A Amazônia queima, as escolas
continuam a despejar nas ruas legiões de analfabetos funcionais, o
Brasil perde posições no mundo
(já fomos a oitava, somos hoje a
décima quarta economia industrial). Mas há meses, na capital da
República, não se faz outra coisa
senão um imenso acerto de contas entre grupos que disputam e
compartilham o poder. A política
brasileira ficou insuportavelmente pequena. Os políticos, cada vez
mais, fazem teatro e governam a si
próprios. O Brasil está à deriva.
Um governo deve ser julgado
não só pelo que faz, mas pela
agenda de questões que propõe e
transmite ao país. Debateu-se
muito, no segundo governo Vargas, a criação da Petrobras e do
BNDE (hoje BNDES). O Plano de
Metas e a construção de Brasília
produziram grande polêmica, sob
JK. Jango foi derrubado pelas reformas de base que se propunha
fazer.
O grande debate que o governo
do PT legou à nação, e que nos paralisará por mais um ano, é se Lula e José Dirceu conheciam o
"mensalão".
Eles juram que não. Os esquemas eram coisa do doutor Delúbio. Não tenho como desmentir
essa afirmação. Porém, se Delúbio captava o dinheiro sozinho,
por sua conta e risco, então tinha
de decidir sozinho como gastá-lo.
Pois ninguém pode ser chamado
a opinar sobre o uso de recursos
cuja existência desconhece.
O que Lula e Dirceu estão dizendo é que nunca foram informados
sobre essas dezenas ou centenas
de milhões de reais que transitavam pela instituição que dirigiam,
ou imaginavam dirigir. Nunca
desconfiaram que esses milhões
existiam. Talvez seja uma boa estratégia de defesa nos tribunais.
Porém, convenhamos: é humilhante.
Há inúmeras confissões, vindas
de gente que não se conhecia, todas ligadas, de uma forma ou de
outra, ao próprio PT. Elas falam
de acontecimentos separados no
espaço e no tempo, mas complementares e coerentes entre si. Há
verossimilhança entre essas confissões e fatos já apurados. Há rastreamento de contas bancárias.

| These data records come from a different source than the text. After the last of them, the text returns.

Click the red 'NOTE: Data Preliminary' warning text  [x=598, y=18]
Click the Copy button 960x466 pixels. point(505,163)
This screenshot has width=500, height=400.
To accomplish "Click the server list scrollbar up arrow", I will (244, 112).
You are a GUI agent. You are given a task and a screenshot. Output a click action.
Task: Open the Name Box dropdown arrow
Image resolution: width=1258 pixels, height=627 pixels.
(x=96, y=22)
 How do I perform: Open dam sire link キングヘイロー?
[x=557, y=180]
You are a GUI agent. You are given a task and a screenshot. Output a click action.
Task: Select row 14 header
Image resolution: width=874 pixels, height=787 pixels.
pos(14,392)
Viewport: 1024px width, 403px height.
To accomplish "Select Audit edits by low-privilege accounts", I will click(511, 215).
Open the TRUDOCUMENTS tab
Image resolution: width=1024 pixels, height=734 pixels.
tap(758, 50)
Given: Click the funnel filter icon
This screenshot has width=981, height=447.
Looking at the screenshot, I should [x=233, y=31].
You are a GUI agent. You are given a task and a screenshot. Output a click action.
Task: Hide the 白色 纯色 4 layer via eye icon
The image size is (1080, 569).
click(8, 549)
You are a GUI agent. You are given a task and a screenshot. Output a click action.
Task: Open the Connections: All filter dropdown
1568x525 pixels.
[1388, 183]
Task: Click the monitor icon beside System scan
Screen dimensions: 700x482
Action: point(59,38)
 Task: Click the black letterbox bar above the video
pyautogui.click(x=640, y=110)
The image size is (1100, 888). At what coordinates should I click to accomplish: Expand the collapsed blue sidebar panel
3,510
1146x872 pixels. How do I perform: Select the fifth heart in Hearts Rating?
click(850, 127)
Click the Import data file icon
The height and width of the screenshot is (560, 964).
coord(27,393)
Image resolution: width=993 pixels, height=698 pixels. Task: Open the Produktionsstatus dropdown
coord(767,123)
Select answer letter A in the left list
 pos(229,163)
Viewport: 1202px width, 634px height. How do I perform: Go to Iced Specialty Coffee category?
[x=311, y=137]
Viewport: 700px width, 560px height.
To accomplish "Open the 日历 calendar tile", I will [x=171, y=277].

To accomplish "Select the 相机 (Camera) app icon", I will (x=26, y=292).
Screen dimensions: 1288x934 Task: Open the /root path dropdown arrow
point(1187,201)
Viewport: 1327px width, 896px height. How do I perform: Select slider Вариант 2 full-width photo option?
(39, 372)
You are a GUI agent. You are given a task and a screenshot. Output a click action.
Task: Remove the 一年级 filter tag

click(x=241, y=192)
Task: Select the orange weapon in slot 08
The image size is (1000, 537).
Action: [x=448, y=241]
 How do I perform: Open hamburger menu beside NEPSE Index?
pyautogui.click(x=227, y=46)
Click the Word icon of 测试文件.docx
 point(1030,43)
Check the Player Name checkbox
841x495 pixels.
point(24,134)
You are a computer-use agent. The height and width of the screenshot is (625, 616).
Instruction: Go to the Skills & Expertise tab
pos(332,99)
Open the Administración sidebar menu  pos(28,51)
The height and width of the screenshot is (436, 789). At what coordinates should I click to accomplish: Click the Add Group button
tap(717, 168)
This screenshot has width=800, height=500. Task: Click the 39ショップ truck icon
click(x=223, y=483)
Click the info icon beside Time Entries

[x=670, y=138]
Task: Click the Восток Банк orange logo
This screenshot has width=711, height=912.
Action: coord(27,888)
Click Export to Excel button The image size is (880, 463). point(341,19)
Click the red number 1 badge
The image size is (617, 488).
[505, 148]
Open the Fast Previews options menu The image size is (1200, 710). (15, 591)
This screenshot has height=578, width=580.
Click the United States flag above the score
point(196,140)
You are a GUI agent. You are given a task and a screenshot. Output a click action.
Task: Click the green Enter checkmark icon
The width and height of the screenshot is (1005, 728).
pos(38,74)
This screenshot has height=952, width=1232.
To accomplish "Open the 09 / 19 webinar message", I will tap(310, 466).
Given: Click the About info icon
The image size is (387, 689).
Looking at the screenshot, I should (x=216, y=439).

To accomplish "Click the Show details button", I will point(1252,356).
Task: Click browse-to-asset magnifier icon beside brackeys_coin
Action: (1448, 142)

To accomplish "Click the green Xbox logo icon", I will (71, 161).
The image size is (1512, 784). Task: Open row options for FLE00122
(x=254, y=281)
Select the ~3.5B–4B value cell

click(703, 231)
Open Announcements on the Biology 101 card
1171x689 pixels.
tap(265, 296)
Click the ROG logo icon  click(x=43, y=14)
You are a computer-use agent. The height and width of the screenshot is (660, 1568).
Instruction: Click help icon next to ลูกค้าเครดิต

Mas Lula e Dirceu insistem que
não há provas. O artifício é o mesmo usado por Paulo Maluf: negação infinita, associada à exigência,
sempre renovada, de um nível cada vez mais alto de prova, até a
prova absoluta, que se sabe, de
antemão, jamais será obtida.
Nenhuma afirmação que se refira a fatos pode situar-se além de
qualquer dúvida, pois a realidade
nunca pode ser completamente
exaurida. É uma limitação da nossa condição humana e de como se
organiza o universo em que vivemos. Verdade plena e incontroversa só existe, se existir, no mundo abstrato da lógica, que nós inventamos com a imaginação.
A versão de que os líderes do PT
eram apenas gente distraída se insere em uma seqüência de argumentos pueris usados pelos intelectuais lulistas.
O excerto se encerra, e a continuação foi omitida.